> Dataset extract
----------
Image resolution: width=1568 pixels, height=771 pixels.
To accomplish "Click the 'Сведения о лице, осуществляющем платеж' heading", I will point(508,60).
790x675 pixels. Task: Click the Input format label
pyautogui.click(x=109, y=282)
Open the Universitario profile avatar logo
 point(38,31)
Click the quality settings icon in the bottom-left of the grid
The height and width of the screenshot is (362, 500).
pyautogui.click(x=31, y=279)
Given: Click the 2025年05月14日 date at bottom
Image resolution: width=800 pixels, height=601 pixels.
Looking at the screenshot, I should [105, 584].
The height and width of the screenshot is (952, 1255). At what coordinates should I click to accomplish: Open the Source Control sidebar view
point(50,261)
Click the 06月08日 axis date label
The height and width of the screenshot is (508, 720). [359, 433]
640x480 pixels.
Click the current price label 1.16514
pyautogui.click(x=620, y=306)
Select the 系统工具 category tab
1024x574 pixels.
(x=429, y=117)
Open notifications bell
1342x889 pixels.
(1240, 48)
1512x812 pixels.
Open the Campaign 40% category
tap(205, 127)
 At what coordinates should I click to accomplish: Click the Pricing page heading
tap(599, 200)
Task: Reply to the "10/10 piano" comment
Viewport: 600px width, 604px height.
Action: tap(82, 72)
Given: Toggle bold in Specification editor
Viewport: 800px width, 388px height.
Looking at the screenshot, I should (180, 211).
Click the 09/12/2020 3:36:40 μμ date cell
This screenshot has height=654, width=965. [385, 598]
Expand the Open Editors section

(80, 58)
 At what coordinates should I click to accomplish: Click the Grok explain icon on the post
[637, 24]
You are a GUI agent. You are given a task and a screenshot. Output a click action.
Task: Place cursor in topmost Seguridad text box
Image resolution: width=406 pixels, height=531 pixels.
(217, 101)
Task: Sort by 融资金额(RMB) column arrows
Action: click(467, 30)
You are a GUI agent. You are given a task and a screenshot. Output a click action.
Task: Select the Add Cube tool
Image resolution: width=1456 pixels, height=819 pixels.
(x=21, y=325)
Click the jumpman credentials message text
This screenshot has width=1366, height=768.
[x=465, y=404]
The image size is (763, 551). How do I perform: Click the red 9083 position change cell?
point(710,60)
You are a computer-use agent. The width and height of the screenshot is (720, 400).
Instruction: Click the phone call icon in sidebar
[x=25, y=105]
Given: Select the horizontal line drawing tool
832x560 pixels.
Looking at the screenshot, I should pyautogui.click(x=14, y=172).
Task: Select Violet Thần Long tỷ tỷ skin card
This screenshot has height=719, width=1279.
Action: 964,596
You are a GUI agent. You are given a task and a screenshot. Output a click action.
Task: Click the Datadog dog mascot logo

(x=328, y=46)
----------
> What this task involves
Convert the records, from the start of the records through the line containing "pyautogui.click(x=109, y=282)", into a two-column CSV with the columns instruction and response. Give one row per record, put the text and its answer each in a single quoted field, and replace any line breaks with spaces.

> Output
instruction,response
"Image resolution: width=1568 pixels, height=771 pixels. To accomplish ""Click the 'Сведения о лице, осуществляющем платеж' heading"",","I will point(508,60)."
"790x675 pixels. Task: Click the Input format label","pyautogui.click(x=109, y=282)"